*** THE INPUT ***

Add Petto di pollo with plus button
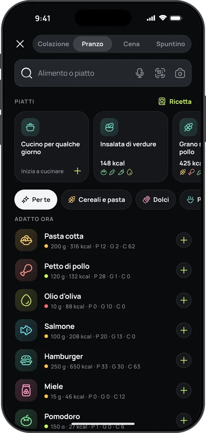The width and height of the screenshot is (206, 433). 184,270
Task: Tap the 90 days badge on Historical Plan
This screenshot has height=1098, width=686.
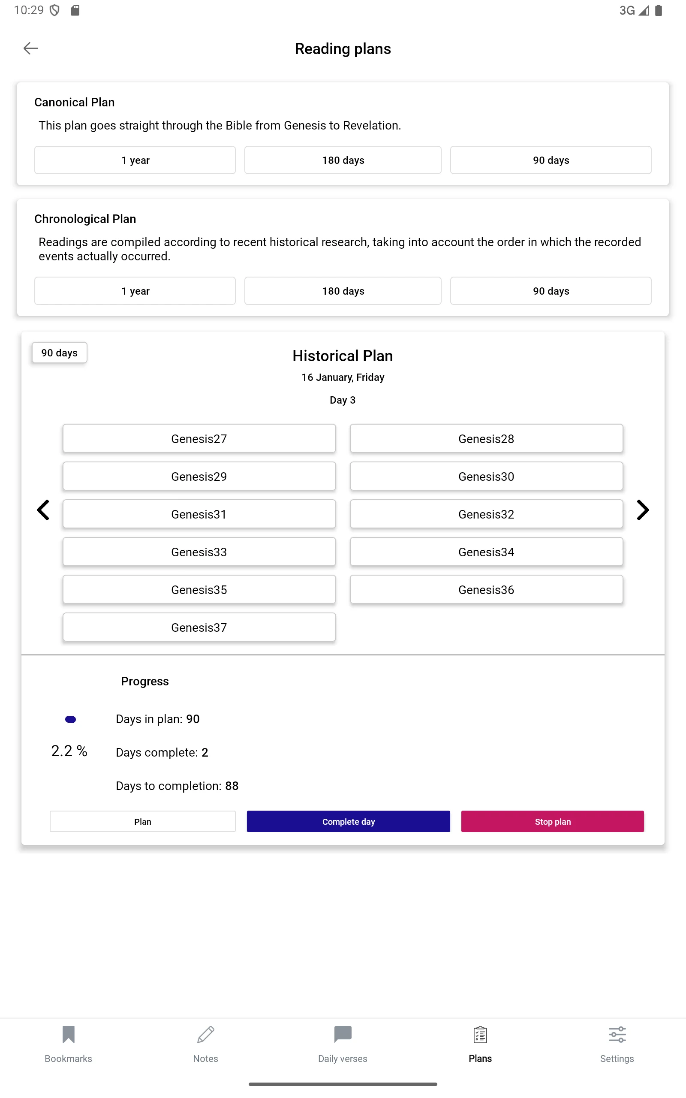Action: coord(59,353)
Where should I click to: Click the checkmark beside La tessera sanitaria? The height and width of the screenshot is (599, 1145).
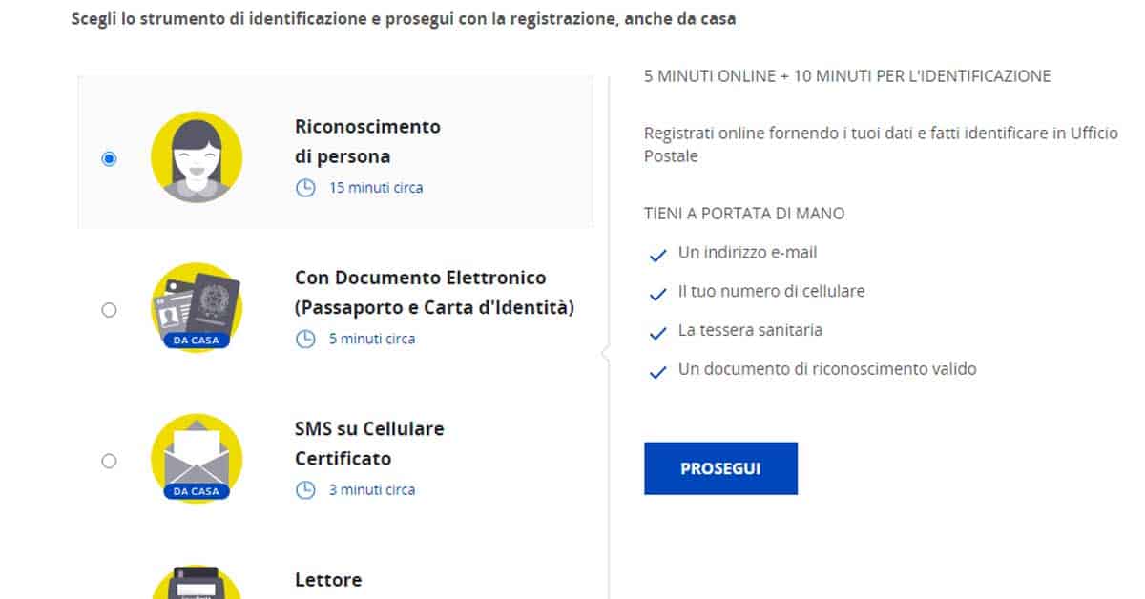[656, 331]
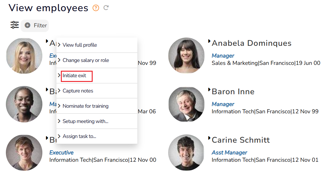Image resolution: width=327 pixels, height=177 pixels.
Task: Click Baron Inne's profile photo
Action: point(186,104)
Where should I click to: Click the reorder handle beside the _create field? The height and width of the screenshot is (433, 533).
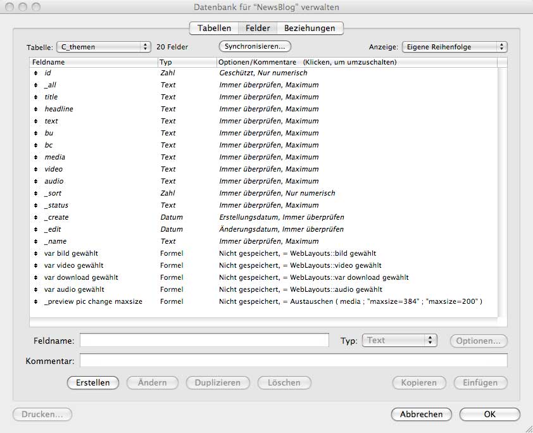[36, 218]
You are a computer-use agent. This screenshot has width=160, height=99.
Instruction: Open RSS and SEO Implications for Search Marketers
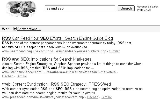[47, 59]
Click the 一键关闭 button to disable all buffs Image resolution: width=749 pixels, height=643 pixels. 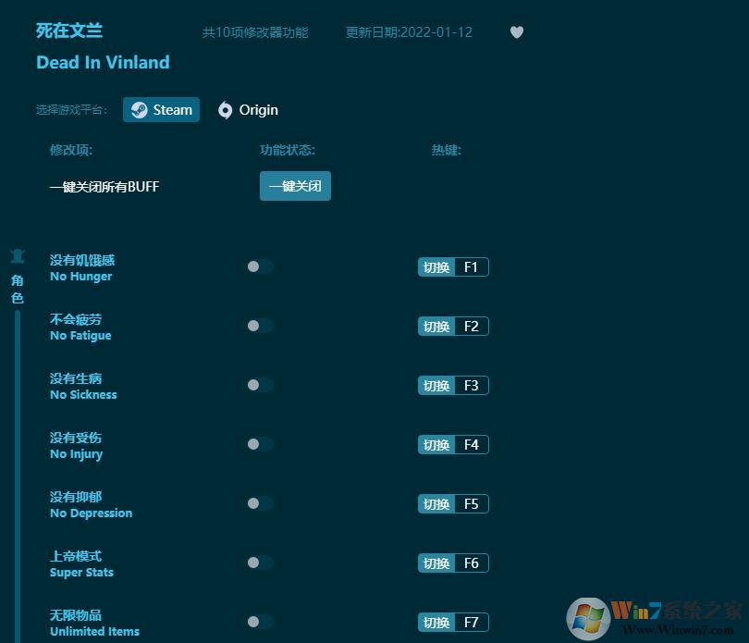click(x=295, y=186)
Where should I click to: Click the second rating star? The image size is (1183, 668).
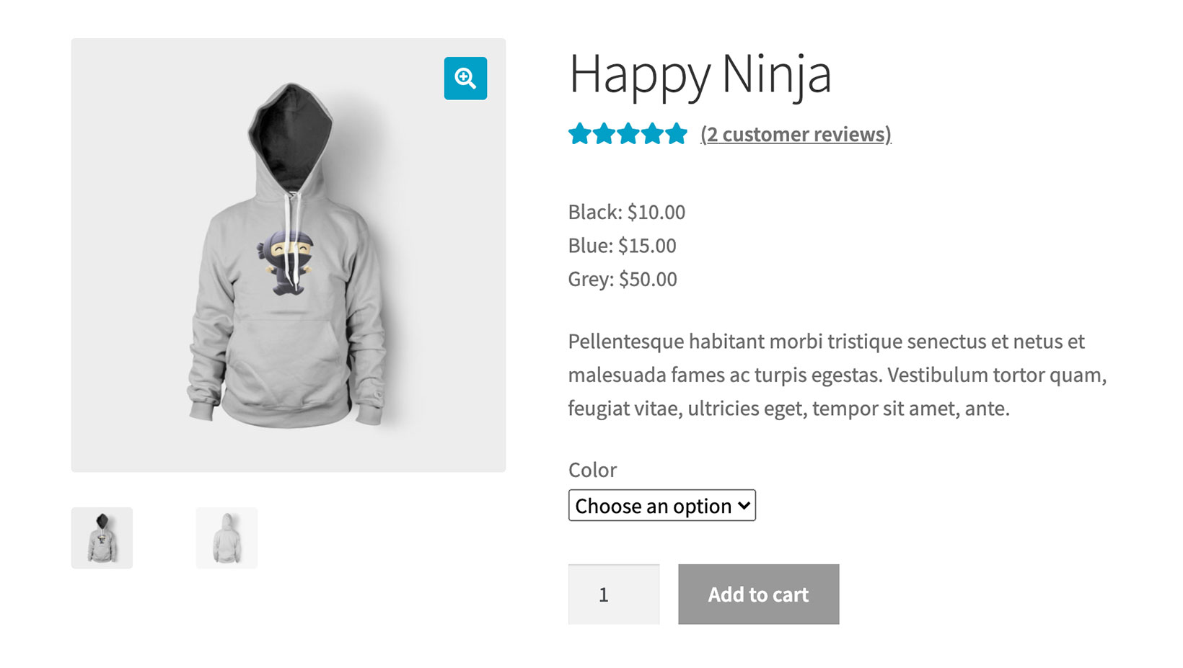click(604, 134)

*** End of THE INPUT ***

- EXERCISE PROMPT: Your answer must be the exact lines from the start of the data through the line with "You are a computer-use", inclusive, and nothing else; pictures do not belong in it.

- OUTPUT:
Add Petto di pollo with plus button
The width and height of the screenshot is (206, 433). 184,270
Task: Tap the 90 days badge on Historical Plan
This screenshot has height=1098, width=686.
Action: coord(59,353)
Where should I click to: Click the checkmark beside La tessera sanitaria? The height and width of the screenshot is (599, 1145).
[656, 331]
Image resolution: width=327 pixels, height=177 pixels.
Task: Click Baron Inne's profile photo
Action: point(186,104)
Where should I click to: Click the reorder handle beside the _create field? The height and width of the screenshot is (433, 533).
[36, 218]
You are a computer-use agent. This screenshot has width=160, height=99.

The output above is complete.